As previously reported, azithromycin was also able to significantly reduce the concentrations of G-CSF within the airways, and this activity may result in a decrease in epithelial cells-dependent neutrophil survival within the airways (Yamasawa et al. 2004), and contribute to the reported effects, among others, on COPD exacerbations (Albert et al. 2011; Yamaya et al. 2012).

Not much is known on the molecular mechanism of the inhibition of NF-κB by azithomycin, but the possibility that the anti-inflammatory activity of macrolide antibiotics such as azythromycin or erythromycin may relate uniquely to their antibiotic activity has been ruled out by the identification of an erythromycin analog devoid of the antibiotic activity but retaining the anti-inflammatory action (Desaki et al. 2004). Conversely, it has been shown that azithromycin inhibits the binding of activator protein-1, nuclear factor of activated T cells, and interferon consensus sequence binding protein to the DNA-binding site in the IL-12p40 promoter (Yamauchi et al. 2009), and down regulation of TLR-4 receptor by azithromycin has also been reported (Iwamoto et al. 2011), and these could represent important mechanisms contributing to the anti-inflammatory effects of azithromycin.

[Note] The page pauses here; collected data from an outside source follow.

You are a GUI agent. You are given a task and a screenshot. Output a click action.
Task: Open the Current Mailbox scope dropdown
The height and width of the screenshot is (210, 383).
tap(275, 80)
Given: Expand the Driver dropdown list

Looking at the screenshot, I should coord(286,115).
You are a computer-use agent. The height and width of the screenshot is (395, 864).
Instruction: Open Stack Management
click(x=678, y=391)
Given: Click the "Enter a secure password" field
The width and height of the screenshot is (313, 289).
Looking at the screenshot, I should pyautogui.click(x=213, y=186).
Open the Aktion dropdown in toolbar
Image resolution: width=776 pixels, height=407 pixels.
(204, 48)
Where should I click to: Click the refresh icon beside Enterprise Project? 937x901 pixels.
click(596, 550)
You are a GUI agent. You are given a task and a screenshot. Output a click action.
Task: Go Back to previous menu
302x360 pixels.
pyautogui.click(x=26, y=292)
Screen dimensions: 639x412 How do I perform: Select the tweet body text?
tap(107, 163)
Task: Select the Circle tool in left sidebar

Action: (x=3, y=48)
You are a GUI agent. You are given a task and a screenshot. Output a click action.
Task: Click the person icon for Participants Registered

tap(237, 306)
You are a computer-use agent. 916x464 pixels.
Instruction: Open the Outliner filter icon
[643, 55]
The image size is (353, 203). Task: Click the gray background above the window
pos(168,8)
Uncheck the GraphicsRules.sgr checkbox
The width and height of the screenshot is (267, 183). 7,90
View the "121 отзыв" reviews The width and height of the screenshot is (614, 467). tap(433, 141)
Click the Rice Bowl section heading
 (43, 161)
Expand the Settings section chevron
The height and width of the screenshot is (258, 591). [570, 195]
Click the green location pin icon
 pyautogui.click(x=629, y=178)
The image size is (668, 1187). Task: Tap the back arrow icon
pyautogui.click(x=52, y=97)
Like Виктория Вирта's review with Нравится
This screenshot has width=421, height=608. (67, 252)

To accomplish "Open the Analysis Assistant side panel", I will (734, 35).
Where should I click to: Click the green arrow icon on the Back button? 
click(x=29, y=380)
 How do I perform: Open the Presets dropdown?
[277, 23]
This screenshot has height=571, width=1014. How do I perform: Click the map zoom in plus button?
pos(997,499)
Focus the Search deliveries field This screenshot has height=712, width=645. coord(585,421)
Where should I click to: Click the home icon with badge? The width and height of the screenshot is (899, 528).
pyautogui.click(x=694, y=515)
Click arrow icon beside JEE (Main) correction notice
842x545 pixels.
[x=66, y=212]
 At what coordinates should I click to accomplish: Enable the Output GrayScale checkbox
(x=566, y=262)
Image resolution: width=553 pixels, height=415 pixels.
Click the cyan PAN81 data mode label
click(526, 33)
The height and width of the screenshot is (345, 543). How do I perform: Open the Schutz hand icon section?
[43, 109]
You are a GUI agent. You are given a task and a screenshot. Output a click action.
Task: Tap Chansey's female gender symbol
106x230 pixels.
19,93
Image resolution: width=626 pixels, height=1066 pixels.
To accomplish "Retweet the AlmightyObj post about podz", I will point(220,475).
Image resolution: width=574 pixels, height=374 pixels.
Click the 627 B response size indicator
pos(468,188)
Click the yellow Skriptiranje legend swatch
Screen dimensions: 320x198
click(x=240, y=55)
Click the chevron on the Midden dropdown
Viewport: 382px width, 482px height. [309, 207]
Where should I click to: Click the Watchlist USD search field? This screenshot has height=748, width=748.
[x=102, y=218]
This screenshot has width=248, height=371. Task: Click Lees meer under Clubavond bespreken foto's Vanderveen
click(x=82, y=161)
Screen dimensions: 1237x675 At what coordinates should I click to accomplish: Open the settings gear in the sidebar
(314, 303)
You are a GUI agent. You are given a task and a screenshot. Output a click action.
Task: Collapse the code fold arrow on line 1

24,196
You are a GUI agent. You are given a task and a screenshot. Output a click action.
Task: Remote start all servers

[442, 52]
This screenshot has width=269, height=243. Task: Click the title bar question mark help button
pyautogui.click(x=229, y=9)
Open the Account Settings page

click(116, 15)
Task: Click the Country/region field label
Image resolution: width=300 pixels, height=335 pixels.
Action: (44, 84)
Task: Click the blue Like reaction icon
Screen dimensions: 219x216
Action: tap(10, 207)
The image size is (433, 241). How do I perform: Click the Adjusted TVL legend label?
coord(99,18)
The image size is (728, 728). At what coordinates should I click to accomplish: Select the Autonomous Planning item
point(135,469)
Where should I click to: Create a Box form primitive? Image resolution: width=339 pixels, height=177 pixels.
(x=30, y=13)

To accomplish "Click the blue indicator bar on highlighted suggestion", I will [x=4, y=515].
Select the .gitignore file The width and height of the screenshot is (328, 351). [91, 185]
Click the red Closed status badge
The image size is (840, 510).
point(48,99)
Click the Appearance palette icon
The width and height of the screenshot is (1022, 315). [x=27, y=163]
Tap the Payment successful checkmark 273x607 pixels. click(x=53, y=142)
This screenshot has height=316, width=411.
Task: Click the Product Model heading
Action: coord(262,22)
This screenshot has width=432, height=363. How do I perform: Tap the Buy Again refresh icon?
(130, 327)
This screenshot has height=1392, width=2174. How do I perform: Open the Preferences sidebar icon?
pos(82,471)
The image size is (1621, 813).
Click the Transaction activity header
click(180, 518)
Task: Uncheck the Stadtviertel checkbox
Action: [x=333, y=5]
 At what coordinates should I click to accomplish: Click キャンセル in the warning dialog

In consideration of the striking correlation of NF-κB activation as assessed by BLI, and downstream airway inflammatory responses, monitoring of BLI in this relatively simple model of transient transgenic mouse may represent a suitable approach for in vivo assessment of NF-κB-associated inflammatory responses, and possess significant potential for the elucidation of molecular mechanisms in the pathobiology of lung diseases.

In conclusion, taking advantage of a transient transgenic mice expressing luciferase under the control of NF-κB-responsive elements, we provide evidence that azithromycin inhibits NF-κB activation in vivo, further supporting the important contribution of this mechanism of action to its anti-inflammatory activity.